> **DATA LINES**
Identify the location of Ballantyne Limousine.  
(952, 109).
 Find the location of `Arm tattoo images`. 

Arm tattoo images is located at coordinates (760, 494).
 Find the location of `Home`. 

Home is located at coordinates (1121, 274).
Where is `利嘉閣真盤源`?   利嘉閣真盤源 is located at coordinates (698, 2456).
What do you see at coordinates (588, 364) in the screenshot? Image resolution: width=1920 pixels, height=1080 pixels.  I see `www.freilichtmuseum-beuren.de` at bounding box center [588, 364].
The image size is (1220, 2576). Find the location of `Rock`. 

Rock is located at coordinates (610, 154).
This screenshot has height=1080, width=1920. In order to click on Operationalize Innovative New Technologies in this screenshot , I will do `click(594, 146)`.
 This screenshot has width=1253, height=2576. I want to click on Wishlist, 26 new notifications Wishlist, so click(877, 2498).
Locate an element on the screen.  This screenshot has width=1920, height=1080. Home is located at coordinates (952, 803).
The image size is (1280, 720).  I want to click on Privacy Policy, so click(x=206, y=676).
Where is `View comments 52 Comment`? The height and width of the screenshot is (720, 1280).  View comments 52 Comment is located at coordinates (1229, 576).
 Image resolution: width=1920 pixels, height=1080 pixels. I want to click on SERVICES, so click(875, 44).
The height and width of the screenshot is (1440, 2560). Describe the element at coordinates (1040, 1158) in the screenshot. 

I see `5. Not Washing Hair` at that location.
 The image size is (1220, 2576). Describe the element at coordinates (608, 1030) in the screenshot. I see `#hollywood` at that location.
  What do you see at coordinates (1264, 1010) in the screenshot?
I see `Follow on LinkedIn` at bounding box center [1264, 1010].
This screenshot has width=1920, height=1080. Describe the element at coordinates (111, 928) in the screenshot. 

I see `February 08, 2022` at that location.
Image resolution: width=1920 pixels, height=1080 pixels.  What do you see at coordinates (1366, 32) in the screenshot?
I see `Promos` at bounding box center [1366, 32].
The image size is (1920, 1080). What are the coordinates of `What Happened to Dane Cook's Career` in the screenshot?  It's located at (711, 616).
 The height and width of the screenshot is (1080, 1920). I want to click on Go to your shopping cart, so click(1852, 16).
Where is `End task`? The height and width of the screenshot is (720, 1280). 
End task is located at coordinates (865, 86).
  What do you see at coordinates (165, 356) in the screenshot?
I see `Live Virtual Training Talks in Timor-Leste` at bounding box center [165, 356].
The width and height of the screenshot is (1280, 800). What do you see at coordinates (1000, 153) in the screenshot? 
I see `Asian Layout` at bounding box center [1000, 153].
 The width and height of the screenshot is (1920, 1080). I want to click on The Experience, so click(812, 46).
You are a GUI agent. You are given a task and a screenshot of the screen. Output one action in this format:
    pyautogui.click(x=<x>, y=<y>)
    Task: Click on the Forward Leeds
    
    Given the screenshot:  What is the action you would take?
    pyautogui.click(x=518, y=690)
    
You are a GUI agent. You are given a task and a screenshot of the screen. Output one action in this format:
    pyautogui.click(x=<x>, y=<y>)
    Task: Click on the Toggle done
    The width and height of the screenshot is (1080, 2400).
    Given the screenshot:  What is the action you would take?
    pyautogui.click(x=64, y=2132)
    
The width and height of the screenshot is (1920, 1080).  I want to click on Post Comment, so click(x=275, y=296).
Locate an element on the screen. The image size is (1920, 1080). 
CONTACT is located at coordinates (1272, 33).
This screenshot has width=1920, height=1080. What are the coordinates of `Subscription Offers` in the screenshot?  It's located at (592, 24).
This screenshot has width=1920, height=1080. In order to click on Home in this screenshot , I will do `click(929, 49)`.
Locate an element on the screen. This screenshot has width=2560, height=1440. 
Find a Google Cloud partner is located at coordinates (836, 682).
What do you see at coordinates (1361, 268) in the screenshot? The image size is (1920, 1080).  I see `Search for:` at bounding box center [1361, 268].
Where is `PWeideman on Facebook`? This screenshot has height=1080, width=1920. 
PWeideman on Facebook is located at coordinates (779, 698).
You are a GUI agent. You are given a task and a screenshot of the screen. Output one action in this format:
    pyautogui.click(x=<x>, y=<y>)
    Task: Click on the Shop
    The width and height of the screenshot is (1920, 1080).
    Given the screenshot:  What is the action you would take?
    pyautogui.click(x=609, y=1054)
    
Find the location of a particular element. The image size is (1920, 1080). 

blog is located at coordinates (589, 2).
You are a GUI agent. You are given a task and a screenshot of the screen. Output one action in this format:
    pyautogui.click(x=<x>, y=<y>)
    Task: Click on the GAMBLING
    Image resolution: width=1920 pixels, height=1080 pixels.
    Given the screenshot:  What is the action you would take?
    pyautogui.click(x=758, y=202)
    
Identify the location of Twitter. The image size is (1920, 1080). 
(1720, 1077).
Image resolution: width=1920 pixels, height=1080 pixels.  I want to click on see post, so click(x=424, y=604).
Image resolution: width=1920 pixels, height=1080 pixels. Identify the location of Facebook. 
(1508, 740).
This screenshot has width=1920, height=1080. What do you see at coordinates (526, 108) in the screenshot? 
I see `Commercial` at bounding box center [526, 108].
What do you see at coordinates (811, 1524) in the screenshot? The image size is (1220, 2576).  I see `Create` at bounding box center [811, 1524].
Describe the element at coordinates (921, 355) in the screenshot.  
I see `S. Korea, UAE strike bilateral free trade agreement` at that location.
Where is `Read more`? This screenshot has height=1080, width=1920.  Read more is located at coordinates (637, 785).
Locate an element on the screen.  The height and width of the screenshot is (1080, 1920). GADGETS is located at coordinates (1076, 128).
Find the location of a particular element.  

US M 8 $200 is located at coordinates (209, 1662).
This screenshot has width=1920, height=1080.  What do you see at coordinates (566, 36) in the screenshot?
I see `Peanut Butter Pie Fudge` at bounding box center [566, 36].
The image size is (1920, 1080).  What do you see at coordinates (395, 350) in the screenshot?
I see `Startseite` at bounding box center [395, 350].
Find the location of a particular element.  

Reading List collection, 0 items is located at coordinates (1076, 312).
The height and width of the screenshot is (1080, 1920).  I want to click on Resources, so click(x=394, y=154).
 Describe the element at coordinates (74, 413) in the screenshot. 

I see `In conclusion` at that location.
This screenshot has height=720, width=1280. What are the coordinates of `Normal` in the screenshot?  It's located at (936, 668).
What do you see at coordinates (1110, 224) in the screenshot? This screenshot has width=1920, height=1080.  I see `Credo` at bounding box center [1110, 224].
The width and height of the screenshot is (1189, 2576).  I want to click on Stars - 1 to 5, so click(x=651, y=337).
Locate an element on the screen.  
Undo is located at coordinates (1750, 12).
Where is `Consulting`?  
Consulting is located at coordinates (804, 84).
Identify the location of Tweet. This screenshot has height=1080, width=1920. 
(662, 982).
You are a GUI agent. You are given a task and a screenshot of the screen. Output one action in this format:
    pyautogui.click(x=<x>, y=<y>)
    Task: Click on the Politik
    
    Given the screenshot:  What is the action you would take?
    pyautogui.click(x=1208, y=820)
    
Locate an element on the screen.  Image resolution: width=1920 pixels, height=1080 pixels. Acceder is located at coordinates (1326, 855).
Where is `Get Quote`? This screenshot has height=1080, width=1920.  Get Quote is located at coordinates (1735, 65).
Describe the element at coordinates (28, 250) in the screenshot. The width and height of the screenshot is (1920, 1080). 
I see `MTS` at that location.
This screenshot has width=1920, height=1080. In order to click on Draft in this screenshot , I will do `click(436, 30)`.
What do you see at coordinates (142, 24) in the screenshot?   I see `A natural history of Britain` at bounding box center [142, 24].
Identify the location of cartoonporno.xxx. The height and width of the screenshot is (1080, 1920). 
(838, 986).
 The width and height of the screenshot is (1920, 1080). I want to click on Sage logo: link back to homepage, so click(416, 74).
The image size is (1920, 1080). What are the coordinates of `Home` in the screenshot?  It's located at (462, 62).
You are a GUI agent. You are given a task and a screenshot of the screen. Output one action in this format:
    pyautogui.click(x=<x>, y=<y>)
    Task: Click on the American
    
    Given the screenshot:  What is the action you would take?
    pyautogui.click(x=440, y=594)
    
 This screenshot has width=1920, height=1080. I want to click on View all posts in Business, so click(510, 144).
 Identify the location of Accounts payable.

> **YOUR GOAL**
Report each line of the listing above that contains the string "tattoo". Case counts.

> **ANSWER TO THE PROBLEM**
 Find the location of `Arm tattoo images`. 
Arm tattoo images is located at coordinates (760, 494).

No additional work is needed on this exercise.